YOUR INSTRUCTIONS:
Among the entries below, tally each line containing "Arrow"; respond with the total only.

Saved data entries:
%%
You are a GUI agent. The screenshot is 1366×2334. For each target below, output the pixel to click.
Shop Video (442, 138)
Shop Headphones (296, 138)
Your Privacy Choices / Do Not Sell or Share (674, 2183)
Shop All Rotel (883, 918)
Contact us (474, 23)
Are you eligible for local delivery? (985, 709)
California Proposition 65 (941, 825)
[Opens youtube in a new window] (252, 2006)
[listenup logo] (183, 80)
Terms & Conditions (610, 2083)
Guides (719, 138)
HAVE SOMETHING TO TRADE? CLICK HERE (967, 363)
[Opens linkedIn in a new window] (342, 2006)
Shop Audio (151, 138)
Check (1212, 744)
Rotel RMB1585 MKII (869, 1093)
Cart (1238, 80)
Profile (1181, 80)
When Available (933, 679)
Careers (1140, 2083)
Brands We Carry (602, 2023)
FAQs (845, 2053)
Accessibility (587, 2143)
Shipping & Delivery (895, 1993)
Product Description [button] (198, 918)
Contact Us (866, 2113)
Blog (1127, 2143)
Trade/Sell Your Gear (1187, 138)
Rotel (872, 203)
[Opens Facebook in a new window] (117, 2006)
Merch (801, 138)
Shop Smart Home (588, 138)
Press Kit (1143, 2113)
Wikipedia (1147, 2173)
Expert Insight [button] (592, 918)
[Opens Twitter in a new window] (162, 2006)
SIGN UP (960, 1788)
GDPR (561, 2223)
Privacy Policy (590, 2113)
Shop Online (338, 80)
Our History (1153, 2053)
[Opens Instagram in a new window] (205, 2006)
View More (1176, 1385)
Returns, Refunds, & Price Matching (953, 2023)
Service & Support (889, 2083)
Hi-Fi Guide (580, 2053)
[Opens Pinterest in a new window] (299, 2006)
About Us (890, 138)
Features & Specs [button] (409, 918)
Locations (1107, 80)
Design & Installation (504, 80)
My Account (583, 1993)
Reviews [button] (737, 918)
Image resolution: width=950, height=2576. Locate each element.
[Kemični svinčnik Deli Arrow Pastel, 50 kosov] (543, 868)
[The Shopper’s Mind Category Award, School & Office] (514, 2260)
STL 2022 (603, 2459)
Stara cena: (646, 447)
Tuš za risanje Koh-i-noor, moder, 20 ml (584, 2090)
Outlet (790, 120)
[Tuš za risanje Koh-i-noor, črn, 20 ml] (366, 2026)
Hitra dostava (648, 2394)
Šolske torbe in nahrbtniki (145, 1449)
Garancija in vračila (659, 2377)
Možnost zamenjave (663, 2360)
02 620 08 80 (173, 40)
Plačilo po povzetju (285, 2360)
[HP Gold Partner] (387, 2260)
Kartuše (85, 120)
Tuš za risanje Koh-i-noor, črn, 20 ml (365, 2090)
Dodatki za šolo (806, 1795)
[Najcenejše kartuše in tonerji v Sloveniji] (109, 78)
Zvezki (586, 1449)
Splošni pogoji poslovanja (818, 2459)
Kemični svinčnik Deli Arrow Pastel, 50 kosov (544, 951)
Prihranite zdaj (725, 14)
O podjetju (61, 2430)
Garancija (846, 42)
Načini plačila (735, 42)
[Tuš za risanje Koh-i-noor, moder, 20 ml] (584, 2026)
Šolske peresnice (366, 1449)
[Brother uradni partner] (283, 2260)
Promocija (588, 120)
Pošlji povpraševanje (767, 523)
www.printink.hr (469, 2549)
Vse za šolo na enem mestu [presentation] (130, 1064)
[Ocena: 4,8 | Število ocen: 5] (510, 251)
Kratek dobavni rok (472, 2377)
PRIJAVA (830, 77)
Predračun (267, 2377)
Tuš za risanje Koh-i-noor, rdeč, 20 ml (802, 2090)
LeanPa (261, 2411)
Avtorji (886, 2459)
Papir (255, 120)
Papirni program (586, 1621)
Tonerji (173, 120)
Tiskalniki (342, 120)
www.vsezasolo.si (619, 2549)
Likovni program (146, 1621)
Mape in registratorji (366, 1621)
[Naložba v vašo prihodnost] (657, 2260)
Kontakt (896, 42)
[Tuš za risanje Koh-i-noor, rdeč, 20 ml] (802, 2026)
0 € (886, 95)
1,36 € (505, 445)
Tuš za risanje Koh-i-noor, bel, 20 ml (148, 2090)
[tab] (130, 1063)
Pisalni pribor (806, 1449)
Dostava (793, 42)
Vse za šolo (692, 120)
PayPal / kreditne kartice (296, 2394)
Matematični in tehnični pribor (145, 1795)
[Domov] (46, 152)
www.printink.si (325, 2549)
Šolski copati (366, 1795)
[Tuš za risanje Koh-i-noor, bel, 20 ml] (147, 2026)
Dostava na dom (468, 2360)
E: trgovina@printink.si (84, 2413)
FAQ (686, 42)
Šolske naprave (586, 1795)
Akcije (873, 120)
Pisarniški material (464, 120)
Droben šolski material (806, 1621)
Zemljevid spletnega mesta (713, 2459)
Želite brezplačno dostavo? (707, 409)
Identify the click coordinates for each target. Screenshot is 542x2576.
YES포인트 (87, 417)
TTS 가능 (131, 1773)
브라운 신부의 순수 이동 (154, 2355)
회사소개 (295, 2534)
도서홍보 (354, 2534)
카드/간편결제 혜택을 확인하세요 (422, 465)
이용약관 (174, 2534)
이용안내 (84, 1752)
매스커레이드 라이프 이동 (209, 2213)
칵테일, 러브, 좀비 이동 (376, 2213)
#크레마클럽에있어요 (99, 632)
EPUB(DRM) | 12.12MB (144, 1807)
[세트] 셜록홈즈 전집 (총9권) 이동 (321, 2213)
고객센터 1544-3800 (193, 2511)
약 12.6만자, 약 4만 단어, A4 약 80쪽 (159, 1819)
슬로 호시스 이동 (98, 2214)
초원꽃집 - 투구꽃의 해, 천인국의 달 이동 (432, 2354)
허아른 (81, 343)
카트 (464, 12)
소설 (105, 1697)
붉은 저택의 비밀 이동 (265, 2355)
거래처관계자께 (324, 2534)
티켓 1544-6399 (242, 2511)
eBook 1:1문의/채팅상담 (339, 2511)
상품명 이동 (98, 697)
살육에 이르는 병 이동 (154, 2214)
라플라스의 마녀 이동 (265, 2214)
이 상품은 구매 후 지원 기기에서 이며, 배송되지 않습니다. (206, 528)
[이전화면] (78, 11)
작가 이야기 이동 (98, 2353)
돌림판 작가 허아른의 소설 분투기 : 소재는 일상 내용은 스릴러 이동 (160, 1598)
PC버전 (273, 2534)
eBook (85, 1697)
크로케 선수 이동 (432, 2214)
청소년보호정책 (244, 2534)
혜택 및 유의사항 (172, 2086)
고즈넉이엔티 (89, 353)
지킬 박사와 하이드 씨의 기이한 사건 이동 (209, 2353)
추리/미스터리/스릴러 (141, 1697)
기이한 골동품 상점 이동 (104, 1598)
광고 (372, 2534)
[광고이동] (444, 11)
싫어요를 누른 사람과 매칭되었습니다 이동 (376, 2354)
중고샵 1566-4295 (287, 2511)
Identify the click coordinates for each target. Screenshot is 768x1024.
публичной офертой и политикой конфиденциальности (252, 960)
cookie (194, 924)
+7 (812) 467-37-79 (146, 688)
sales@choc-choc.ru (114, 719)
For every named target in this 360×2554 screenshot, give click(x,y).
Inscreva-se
%%
SOLUTION TO THE PROBLEM:
2